We also observed abundant expression of CCL18/PARC in RA cartilage and synovial tissue at the protein level. We investigated cellular distribution of the CCL18/PARC protein. All RA cartilage and synovial tissue samples exhibited medium to strong CCL18/PARC immunostaining. There was weak staining for CCL18/PARC protein within the subintimal regions of OA synovial tissue. In contrast, signal for CCL18/PARC was undetectable in all OA and normal cartilage (data not shown).

Further, we found that serum CCL18/PARC levels were significantly elevated in RA samples compared to OA, control, and flu patient samples. To our knowledge, this is the first study to measure serum CCL18/PARC levels in RA. The CCL18/PARC levels in RA serum were 2.5-fold enhanced compared to OA samples, and 6-fold enhanced compared to influenza and control samples. The level of CCL18/PARC in RA SF was enhanced 8-fold compared to OA SF. Although CRP levels were high in influenza patients, the levels of CCL18/PARC were not elevated. Thus, the elevation of CCL18/PARC does not imply the presence of inflammation. These data indicate that CCL18/PARC may have some role in the pathogenesis of RA.

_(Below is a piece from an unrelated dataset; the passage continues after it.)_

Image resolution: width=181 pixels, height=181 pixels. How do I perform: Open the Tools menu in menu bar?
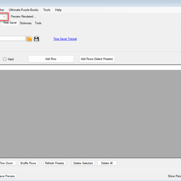coord(47,10)

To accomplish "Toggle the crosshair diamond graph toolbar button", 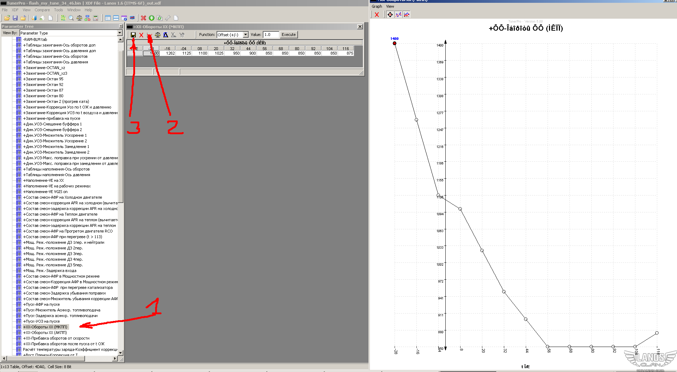I will tap(390, 14).
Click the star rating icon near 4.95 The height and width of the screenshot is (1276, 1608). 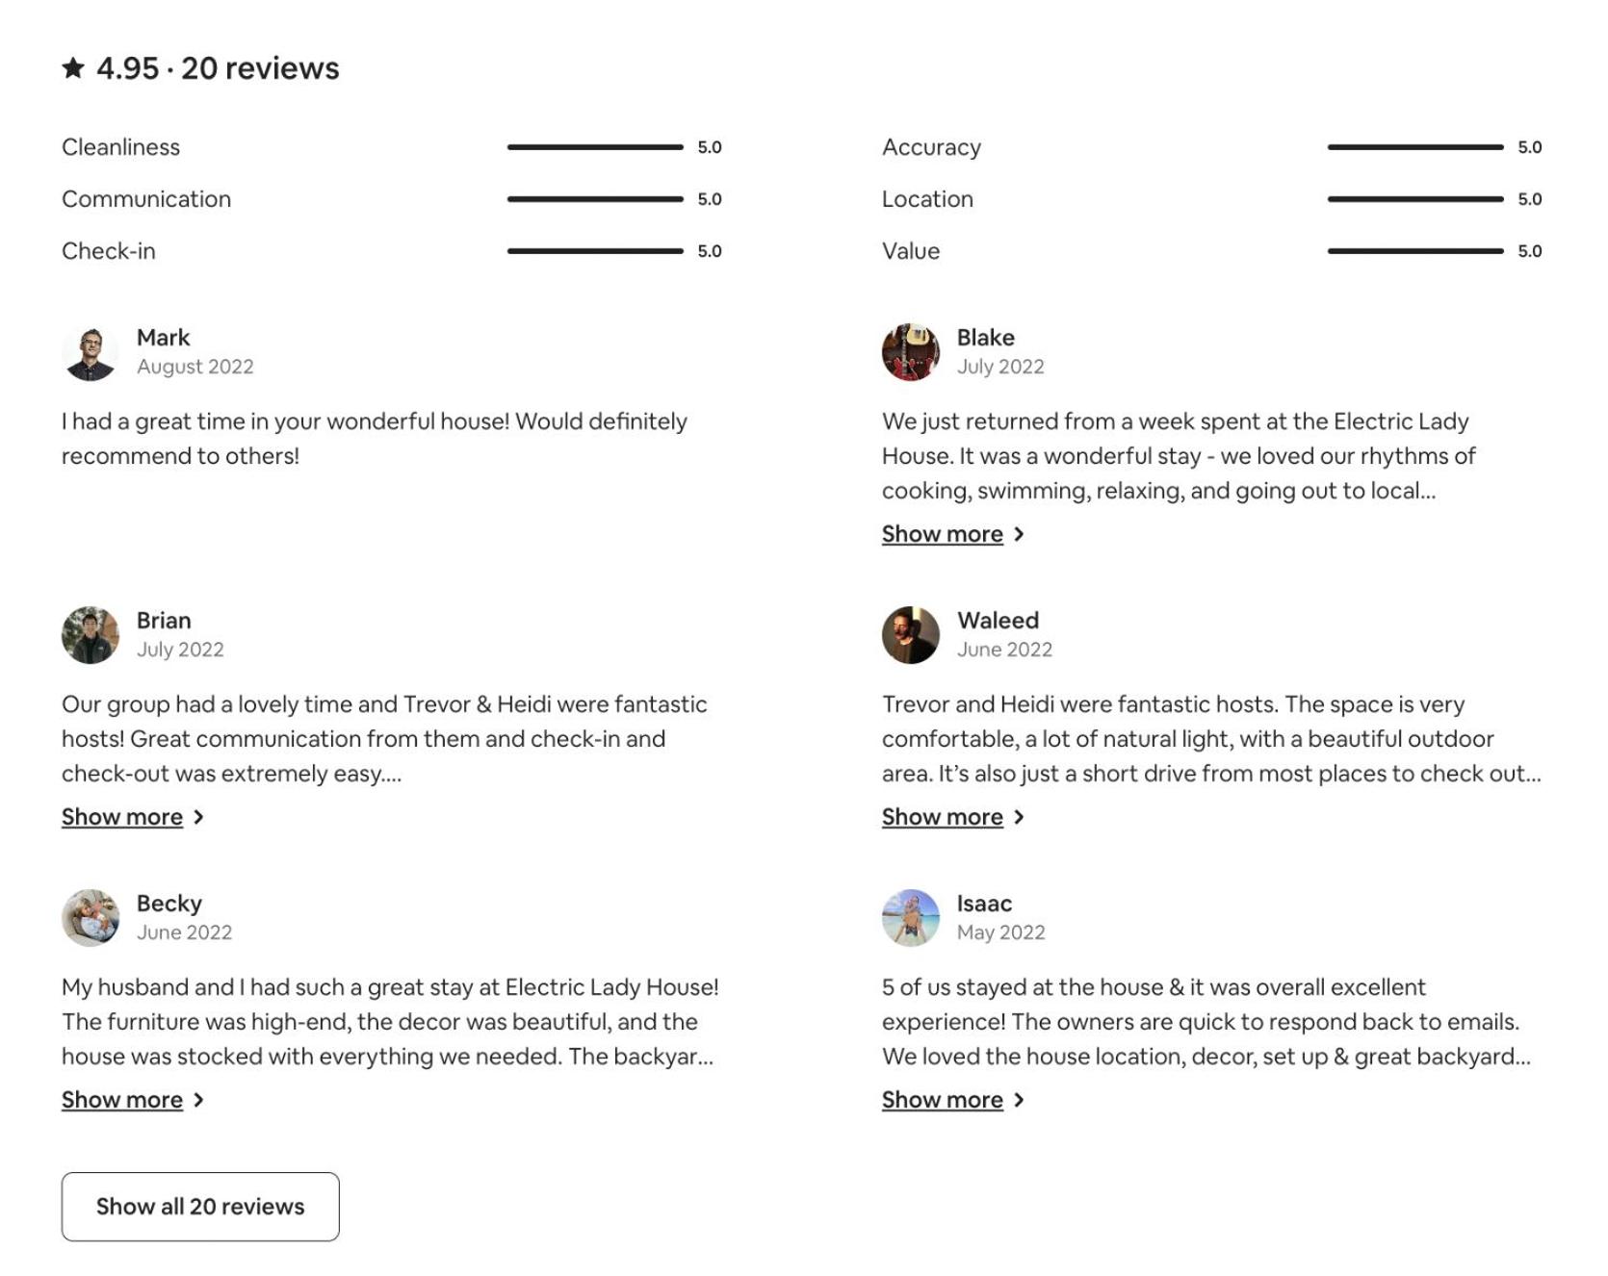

Next, we assessed correlations between RF, ESR, CRP, and MMP-3 levels and serum CCL18/PARC. Although we found no correlations between serum CCL18/PARC levels and serum ESR, CRP, and MMP-3 levels, there was significant correlation between serum CCL18/PARC levels and RF levels. One of the main questions in RA is whether CCL18/PARC reflects inflammation and/or structural deterioration of the joint, since CCL18/PARC is also secreted by cartilage and synovial tissues. Chemokines promote accumulation of leukocytes at the source of chemokine production in multiple ways; this can be part of a homeostatic process or an inflammatory reaction. Chemokines can be grouped as either constitutive or inflammatory/inducible chemokines, although some may have a dual role depending on how they are produced5.

We have shown that CCL18/PARC concentrations are not related to conditions of generalized inflammation, but are related to the pathology of RA, as CCL18/PARC levels were correlated with RF levels. The role of RF in the diagnosis of RA has been well documented, but it has suboptimal sensitivity and specificity. Although patients with RF-positive RA generally have more severe disease than those with RF-negative RA, RF is not a reliable predictor of disease severity in individual patients. Therefore, we speculated that CCL18/PARC may have a role in the pathogenesis of RA, for example as a triggering factor of immunological dysfunctions such as recruitment of lymphocytes to synovium. Further studies are needed to evaluate the role of CCL18/PARC in the pathogenesis of RA.

In summary, augmented expression of CCL18/PARC was noted in the cartilage, synovial tissues, serum, and synovial fluid of RA patients. High expression of CCL18/PARC may have a relationship with the pathogenesis of RA. However, our data are cross-sectional and were obtained from a small group of patients; further prospective studies in larger populations are required. CCL18/PARC and its downstream signaling pathways could be considered as novel therapeutic targets in RA.